Before moving to Jacksonville, my family lived on a Naval air base near a tiny farming town in central California, called Lemoore. For a kid who was in love with music, it was strictly Dullsville. The town had one rock band -- The Leftovers, who played school dances.
When I told my friends my family was transferring to NAS Jacksonville, one whose father had already been stationed there told me I'd love the place -- it was "happening." He was right; it was indeed happening.
Get ready for culture shock. Remember the final scene in Easy Rider? That was North Florida. For all practical purposes, Jacksonville was the capital of South Georgia.
The year 1968 was a heady time for a Northern Navy brat to be arriving in cracker country. I still remember the partitions in the bus station that had only a few years before separated blacks from whites.
I was sitting in the bathtub when the news came over the radio that Martin Luther King had been shot. Blacks were already rioting downtown -- I later overheard a group of rednecks excitedly entertaining the idea of forming a vigilante posse to head downtown to teach rioters a lesson.
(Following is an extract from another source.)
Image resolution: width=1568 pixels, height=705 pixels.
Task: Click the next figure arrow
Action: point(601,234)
Despite the turmoil, it was a great time in Jacksonville for pop music and would-be musicians. The music scene was reaching critical mass and was set to explode.
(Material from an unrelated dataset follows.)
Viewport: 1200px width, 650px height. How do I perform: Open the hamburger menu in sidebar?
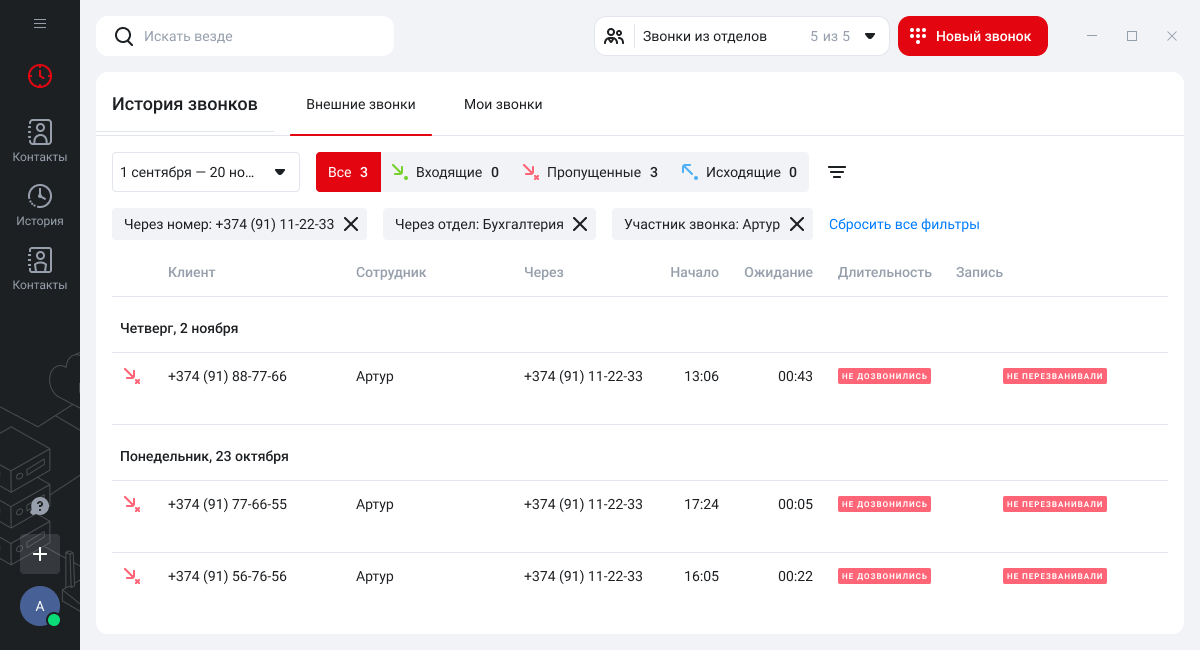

There were bands all over the place. In ‘68, there must have been half a dozen rock groups at Orange Park Senior High alone.
In 1968, just having long hair in Jacksonville was an open invitation to have your ass kicked. There was only one enclave where you could be left alone: Jacksonville’s answer to Greenwich Village, the traditionally-bohemian Riverside district, where rents were low and people were open-minded. Thank God I discovered Riverside. I hated Orange Park.
As part of my instruction in guitar lore, a neighborhood musician named Paul Glass friend brought me to see a Riverside band called The Second Coming. That august outfit included a virtuoso picker by the name of Dickey Betts. The two of us hitch-hiked all over Northeast Florida -- as far as Ravine Gardens in Palatka -- to hear Betts at every possible opportunity.
One night Glass and I set out on a hitch-hiking excursion to one of Jacksonville’s toughest blue-collar neighborhoods. This was a risky proposition for semi-longhairs, but we braved our way to the Woodstock Teen Center on Beaver Street to get our regular dose of Betts’ magic. To us, it was a drug.
On that particular night, The Second Coming had a mystery guest: Betts deferred most of the solos to a diffident young man who looked like the Cowardly Lion and spent most of the performance staring down at his guitar with his stringy hair draped over his face.
"We came to hear Dickey!" we shouted. "Dickey can play circles around this dude!" It would be months before we found out that "that dude" was Duane Allman, and that he was already famous.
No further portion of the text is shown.